Saved data entries:
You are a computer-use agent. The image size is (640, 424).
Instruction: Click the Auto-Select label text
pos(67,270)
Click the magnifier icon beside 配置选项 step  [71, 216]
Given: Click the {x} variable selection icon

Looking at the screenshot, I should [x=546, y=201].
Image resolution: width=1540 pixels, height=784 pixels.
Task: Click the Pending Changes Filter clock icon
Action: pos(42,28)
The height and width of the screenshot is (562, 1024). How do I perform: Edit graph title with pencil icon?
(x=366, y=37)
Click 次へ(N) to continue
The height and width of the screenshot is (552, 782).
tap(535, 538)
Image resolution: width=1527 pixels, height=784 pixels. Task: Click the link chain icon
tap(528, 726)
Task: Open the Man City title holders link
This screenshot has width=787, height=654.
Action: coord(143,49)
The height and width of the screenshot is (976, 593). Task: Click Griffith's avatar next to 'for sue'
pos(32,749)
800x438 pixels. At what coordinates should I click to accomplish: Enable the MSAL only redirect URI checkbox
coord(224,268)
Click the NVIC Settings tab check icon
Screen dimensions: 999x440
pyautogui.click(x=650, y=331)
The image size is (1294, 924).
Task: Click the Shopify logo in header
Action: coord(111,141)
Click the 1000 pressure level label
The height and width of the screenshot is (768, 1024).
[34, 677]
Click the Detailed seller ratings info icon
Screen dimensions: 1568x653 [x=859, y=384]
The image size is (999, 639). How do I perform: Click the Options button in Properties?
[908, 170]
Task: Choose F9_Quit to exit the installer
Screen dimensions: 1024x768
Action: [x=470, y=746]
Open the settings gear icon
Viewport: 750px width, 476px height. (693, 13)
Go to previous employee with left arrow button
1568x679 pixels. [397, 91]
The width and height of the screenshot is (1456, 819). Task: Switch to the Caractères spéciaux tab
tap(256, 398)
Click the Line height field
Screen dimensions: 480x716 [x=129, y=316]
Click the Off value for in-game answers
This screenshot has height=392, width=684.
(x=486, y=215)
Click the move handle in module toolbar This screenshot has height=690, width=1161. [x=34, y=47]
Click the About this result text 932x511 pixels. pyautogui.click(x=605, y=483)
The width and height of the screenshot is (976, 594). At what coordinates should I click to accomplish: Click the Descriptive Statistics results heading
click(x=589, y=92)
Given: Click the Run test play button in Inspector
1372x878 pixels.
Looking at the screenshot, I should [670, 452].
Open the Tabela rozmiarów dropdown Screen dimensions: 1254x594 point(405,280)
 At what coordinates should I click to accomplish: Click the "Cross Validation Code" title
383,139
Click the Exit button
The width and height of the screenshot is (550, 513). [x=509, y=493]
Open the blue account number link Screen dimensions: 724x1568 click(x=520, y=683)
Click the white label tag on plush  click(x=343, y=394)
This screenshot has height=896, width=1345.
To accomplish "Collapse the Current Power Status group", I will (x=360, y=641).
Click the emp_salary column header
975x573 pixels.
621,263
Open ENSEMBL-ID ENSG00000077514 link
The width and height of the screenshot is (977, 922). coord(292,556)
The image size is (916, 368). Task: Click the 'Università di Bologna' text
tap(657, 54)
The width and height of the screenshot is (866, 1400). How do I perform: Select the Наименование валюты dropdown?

TO DO: Look through the records and copy down every line that holds "dropdown".

ANSWER TO THE EXERCISE:
Open the Tabela rozmiarów dropdown Screen dimensions: 1254x594 point(405,280)
The width and height of the screenshot is (866, 1400). How do I perform: Select the Наименование валюты dropdown?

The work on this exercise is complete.